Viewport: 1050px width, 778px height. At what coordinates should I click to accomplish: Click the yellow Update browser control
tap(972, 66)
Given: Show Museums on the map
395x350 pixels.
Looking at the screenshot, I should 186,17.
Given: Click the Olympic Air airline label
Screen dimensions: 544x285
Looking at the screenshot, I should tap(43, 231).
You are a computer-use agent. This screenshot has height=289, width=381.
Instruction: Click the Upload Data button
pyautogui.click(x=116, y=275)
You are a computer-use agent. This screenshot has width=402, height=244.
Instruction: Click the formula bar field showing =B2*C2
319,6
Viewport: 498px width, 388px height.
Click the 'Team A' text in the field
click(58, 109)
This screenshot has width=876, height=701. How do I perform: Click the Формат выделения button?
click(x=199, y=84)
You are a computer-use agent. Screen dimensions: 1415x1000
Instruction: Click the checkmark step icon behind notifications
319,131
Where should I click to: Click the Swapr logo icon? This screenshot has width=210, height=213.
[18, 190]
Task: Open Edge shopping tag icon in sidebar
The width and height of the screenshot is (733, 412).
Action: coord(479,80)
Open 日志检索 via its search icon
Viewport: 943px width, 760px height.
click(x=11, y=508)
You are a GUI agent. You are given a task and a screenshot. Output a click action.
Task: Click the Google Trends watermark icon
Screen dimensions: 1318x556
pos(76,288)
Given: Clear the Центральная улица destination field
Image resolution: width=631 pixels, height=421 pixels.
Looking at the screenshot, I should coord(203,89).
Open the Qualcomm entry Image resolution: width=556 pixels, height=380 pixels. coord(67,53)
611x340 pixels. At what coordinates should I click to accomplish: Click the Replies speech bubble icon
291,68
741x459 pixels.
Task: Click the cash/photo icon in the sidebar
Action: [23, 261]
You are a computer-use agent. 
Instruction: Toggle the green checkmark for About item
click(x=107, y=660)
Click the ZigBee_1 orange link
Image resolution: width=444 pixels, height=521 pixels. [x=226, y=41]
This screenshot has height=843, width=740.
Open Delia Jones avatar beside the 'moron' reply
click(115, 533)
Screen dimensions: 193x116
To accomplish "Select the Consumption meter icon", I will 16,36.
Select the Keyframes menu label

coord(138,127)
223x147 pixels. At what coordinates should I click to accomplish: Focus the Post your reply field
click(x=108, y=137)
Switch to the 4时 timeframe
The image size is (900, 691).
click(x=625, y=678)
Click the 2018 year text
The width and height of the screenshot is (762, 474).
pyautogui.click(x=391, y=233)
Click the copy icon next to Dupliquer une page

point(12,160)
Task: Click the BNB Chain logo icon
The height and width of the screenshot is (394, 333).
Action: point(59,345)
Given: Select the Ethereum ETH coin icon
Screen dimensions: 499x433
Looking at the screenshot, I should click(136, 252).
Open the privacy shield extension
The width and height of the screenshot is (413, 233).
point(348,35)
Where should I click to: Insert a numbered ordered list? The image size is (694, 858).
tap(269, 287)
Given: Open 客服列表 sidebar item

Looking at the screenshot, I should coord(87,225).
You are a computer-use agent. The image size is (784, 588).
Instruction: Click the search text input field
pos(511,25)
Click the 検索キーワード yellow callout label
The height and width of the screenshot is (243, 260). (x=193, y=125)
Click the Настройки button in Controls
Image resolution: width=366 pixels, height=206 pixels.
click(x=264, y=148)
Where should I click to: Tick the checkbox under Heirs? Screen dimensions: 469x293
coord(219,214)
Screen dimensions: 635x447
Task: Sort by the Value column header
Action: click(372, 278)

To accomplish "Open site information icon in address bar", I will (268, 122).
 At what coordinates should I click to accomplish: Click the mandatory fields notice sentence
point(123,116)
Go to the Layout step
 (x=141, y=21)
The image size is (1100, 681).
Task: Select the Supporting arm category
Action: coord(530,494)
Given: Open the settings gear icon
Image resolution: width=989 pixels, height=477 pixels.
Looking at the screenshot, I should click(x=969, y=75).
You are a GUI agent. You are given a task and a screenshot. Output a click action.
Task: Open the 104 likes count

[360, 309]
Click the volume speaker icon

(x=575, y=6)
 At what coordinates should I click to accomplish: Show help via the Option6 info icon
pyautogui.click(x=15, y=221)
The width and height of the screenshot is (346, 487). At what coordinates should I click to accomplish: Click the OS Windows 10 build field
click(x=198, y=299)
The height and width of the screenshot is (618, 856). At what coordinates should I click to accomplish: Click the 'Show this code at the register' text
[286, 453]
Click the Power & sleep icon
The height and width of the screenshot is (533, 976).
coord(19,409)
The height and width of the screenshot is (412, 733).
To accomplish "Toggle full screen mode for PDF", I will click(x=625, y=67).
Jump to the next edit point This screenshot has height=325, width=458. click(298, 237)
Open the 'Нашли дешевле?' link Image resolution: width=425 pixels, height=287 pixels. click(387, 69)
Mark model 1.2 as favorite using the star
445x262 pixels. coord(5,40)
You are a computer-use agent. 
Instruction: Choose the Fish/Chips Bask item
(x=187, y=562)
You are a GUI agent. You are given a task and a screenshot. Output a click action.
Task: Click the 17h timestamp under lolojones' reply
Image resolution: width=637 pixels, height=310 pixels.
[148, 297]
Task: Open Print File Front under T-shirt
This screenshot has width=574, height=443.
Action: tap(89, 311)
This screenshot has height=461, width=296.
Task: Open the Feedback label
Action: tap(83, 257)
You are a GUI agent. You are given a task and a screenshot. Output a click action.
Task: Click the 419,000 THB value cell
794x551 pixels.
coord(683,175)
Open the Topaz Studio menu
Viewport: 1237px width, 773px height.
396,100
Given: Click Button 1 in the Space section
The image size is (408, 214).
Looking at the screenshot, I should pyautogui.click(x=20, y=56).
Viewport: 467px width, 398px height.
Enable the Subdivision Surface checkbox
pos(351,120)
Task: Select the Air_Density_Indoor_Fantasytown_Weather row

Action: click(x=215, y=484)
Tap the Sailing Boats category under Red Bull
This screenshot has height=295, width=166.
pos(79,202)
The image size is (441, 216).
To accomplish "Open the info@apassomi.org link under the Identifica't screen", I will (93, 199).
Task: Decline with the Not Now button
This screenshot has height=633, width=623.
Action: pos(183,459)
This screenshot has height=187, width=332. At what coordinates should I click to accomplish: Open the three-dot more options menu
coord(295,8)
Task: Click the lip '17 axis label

-=-=-

- [Work required]:
Scan the entries above for the line containing "You are a computer-use agent. Screen", and copy it and all lines after it exactly, down to and including the line containing "Click the 2018 year text".

- [Response to the exercise]:
You are a computer-use agent. Screen dimensions: 1415x1000
Instruction: Click the checkmark step icon behind notifications
319,131
Where should I click to: Click the Swapr logo icon? This screenshot has width=210, height=213.
[18, 190]
Task: Open Edge shopping tag icon in sidebar
The width and height of the screenshot is (733, 412).
Action: coord(479,80)
Open 日志检索 via its search icon
Viewport: 943px width, 760px height.
click(x=11, y=508)
You are a GUI agent. You are given a task and a screenshot. Output a click action.
Task: Click the Google Trends watermark icon
Screen dimensions: 1318x556
pos(76,288)
Given: Clear the Центральная улица destination field
Image resolution: width=631 pixels, height=421 pixels.
Looking at the screenshot, I should coord(203,89).
Open the Qualcomm entry Image resolution: width=556 pixels, height=380 pixels. coord(67,53)
611x340 pixels. At what coordinates should I click to accomplish: Click the Replies speech bubble icon
291,68
741x459 pixels.
Task: Click the cash/photo icon in the sidebar
Action: [23, 261]
You are a computer-use agent. 
Instruction: Toggle the green checkmark for About item
click(x=107, y=660)
Click the ZigBee_1 orange link
Image resolution: width=444 pixels, height=521 pixels. [x=226, y=41]
This screenshot has height=843, width=740.
Open Delia Jones avatar beside the 'moron' reply
click(115, 533)
Screen dimensions: 193x116
To accomplish "Select the Consumption meter icon", I will 16,36.
Select the Keyframes menu label

coord(138,127)
223x147 pixels. At what coordinates should I click to accomplish: Focus the Post your reply field
click(x=108, y=137)
Switch to the 4时 timeframe
The image size is (900, 691).
click(x=625, y=678)
Click the 2018 year text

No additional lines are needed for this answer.